Leave the pictures out and restate each entry below word for word.

[Screenshot grounding data]

--

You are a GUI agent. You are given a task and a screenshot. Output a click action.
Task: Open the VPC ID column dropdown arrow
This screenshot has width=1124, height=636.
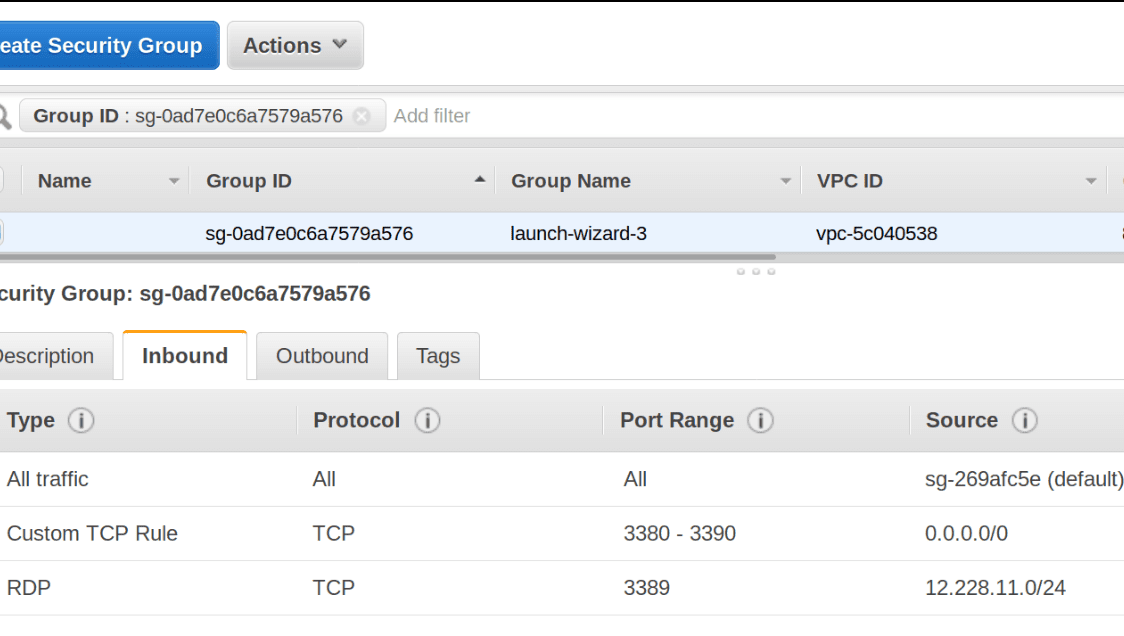tap(1091, 181)
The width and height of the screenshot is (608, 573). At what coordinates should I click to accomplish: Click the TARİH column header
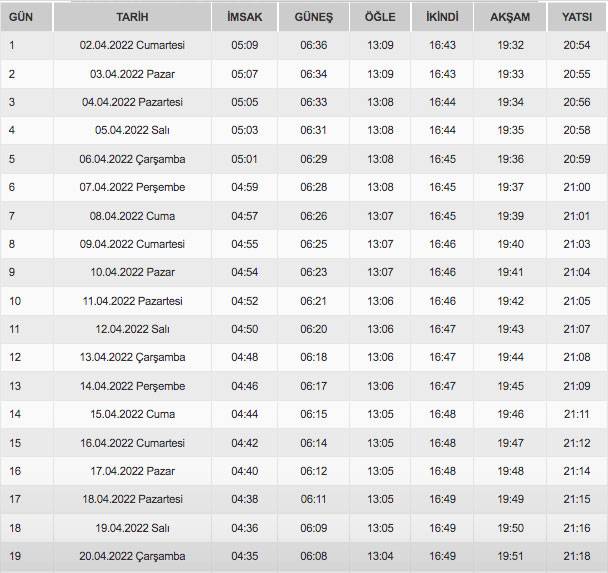[x=132, y=17]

--

Written solution =
You are a GUI agent. You are given a task and a screenshot. Output a click action.
Task: Open the VPC ID column dropdown arrow
This screenshot has width=1124, height=636.
tap(1091, 181)
The width and height of the screenshot is (608, 573). At what coordinates should I click to accomplish: Click the TARİH column header
[x=132, y=17]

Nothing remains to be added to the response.